▶ [The problem]:
How many lines in the records contain the string "height", matching case exactly? Tally them and reply with the number alone.

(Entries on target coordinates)
_ _ _ _

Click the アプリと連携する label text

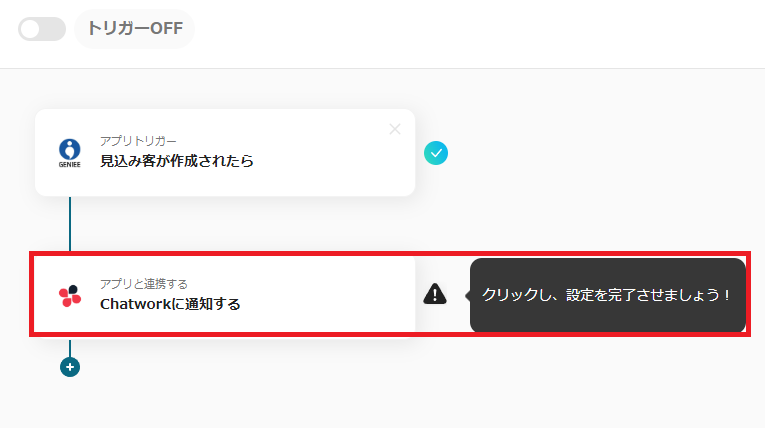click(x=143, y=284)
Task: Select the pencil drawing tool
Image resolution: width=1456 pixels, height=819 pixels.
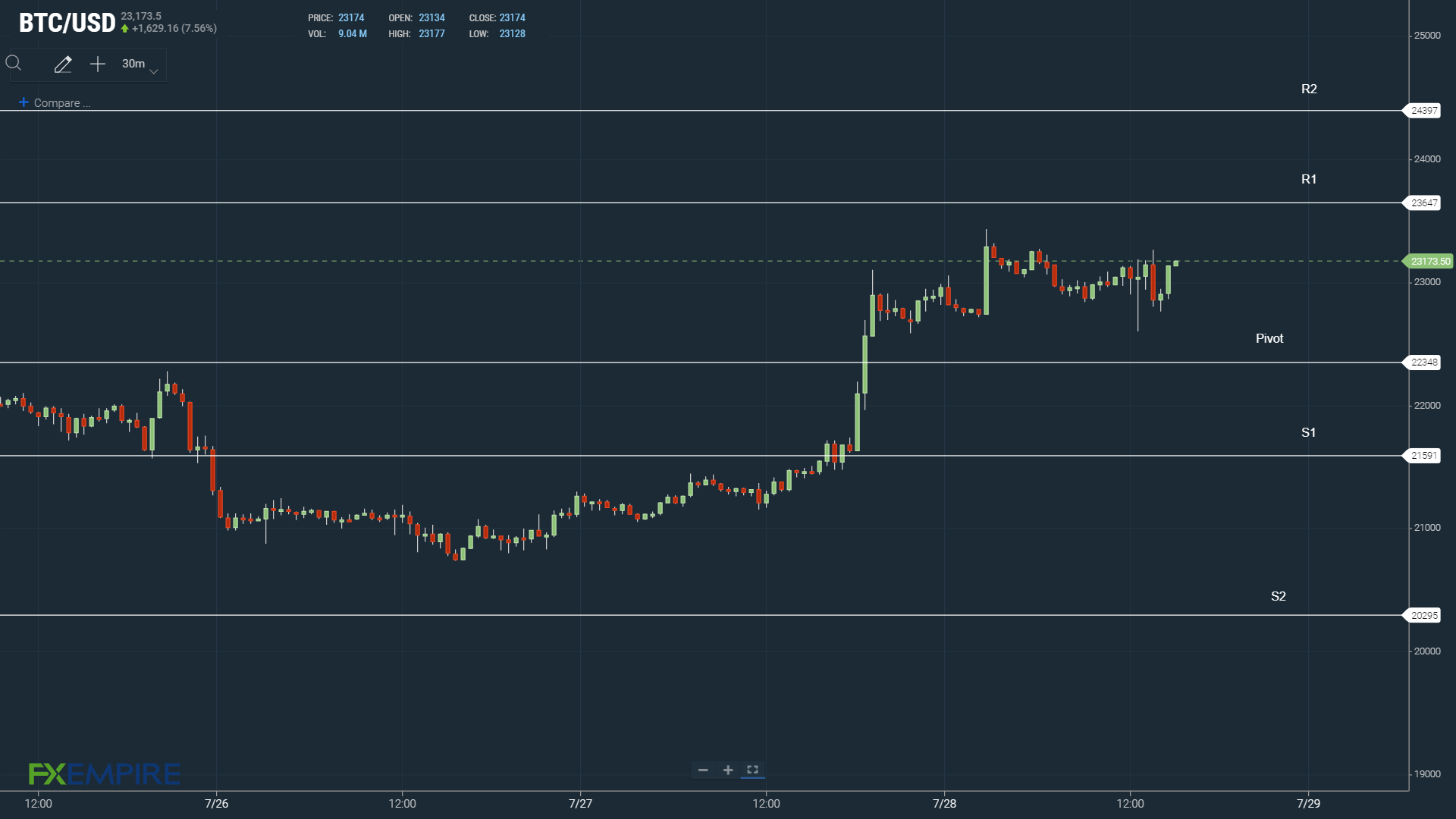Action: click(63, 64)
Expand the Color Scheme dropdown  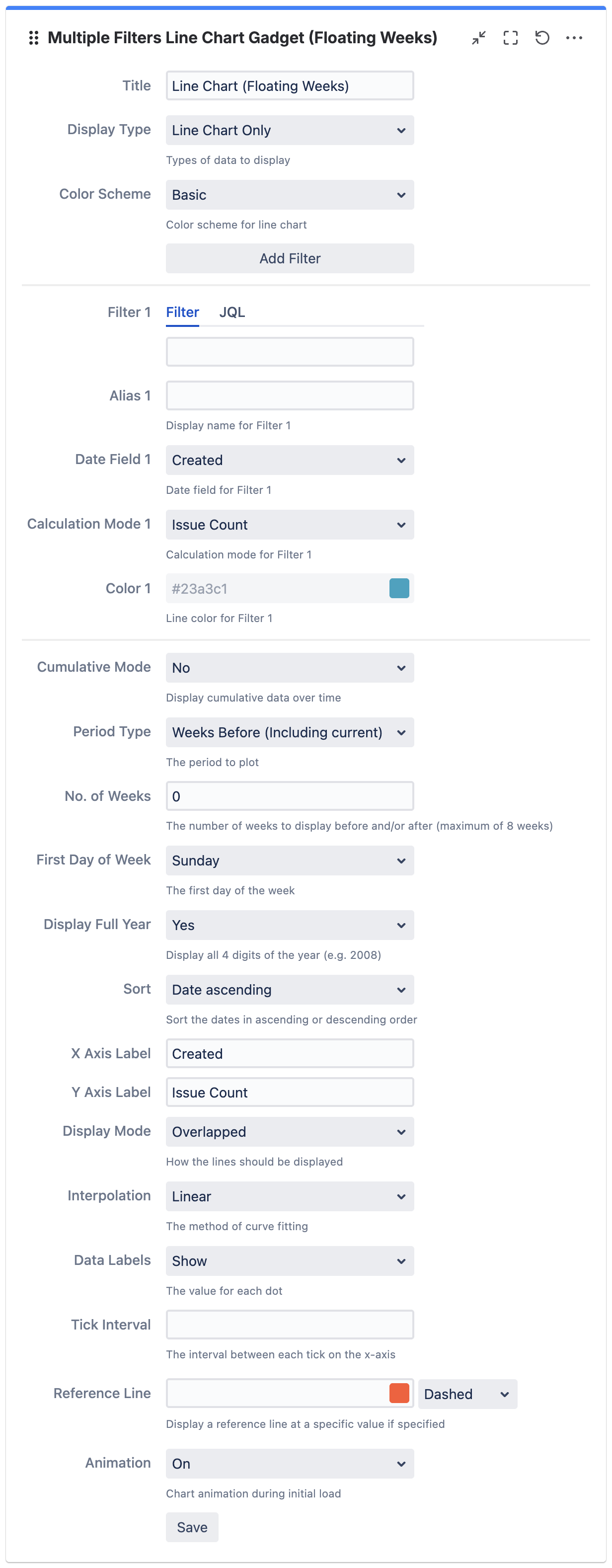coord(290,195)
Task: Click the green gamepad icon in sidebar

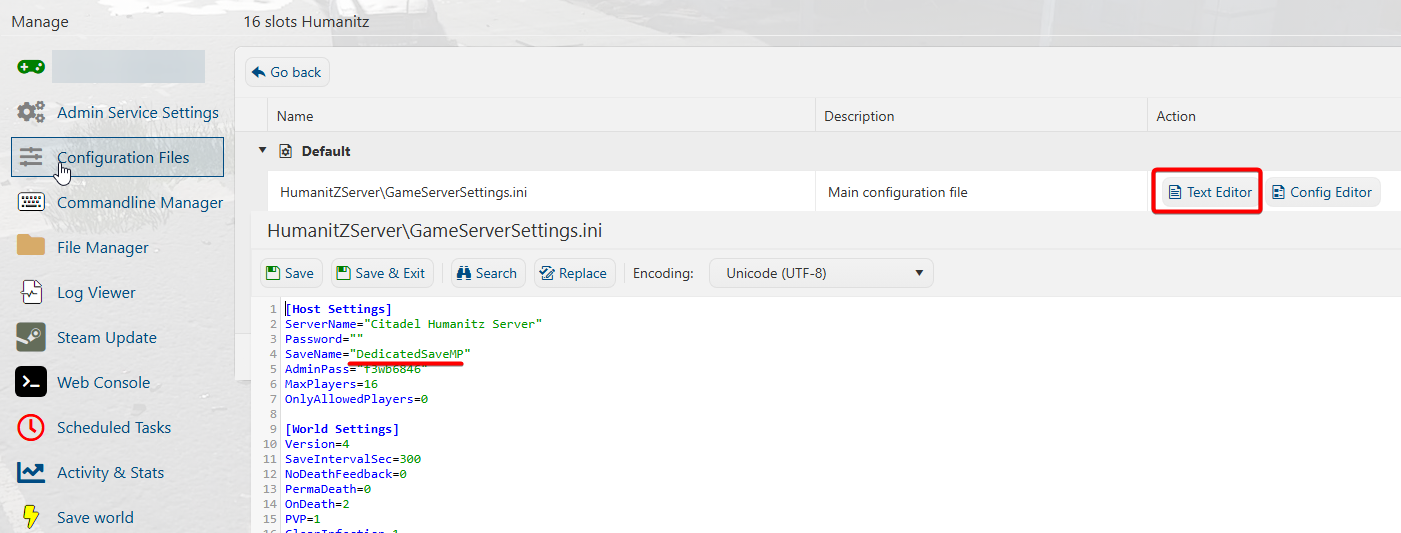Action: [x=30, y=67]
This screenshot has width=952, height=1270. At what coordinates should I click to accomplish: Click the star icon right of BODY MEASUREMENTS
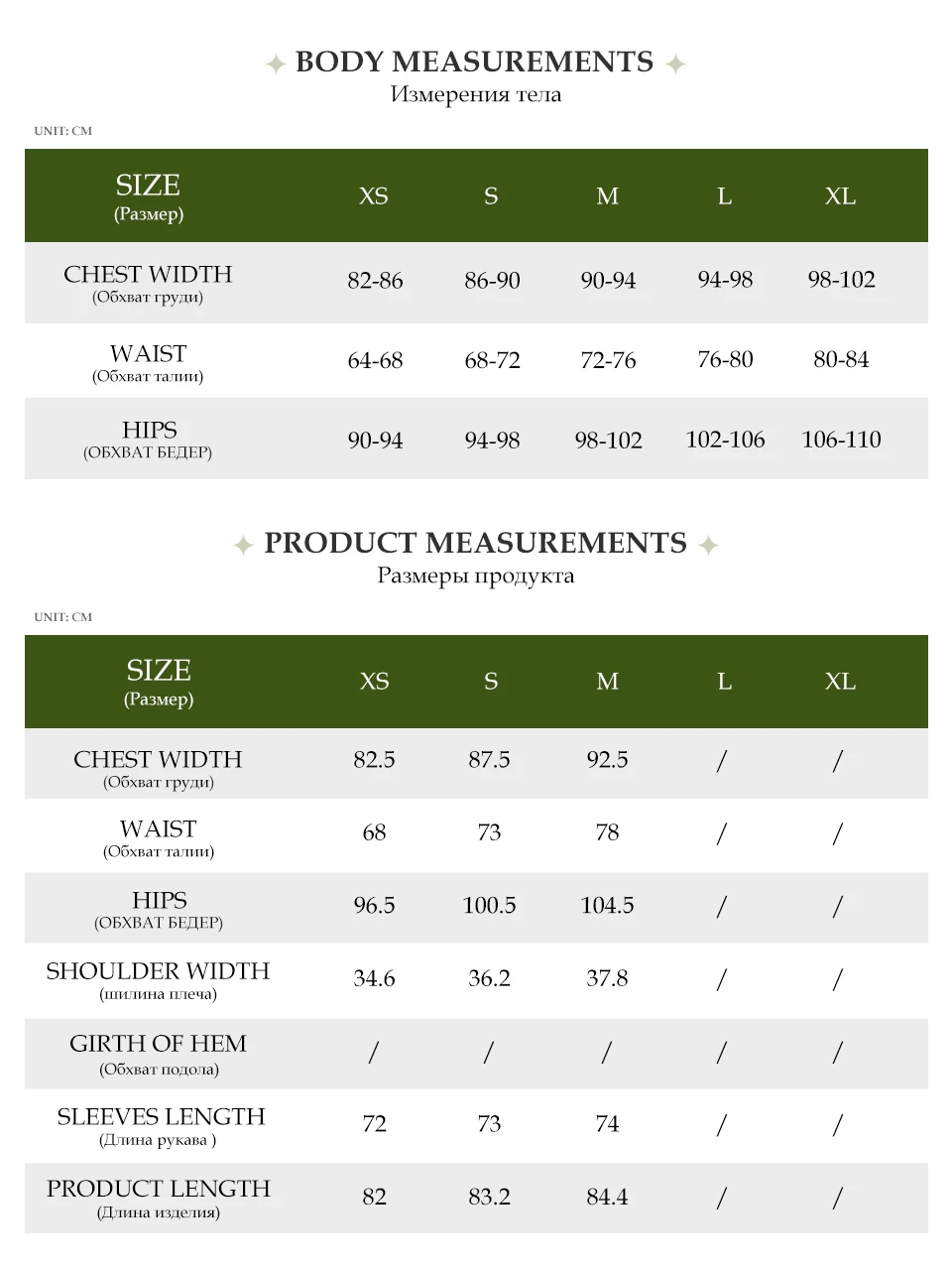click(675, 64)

_ _ _ _

▶ [Worked solution]:
2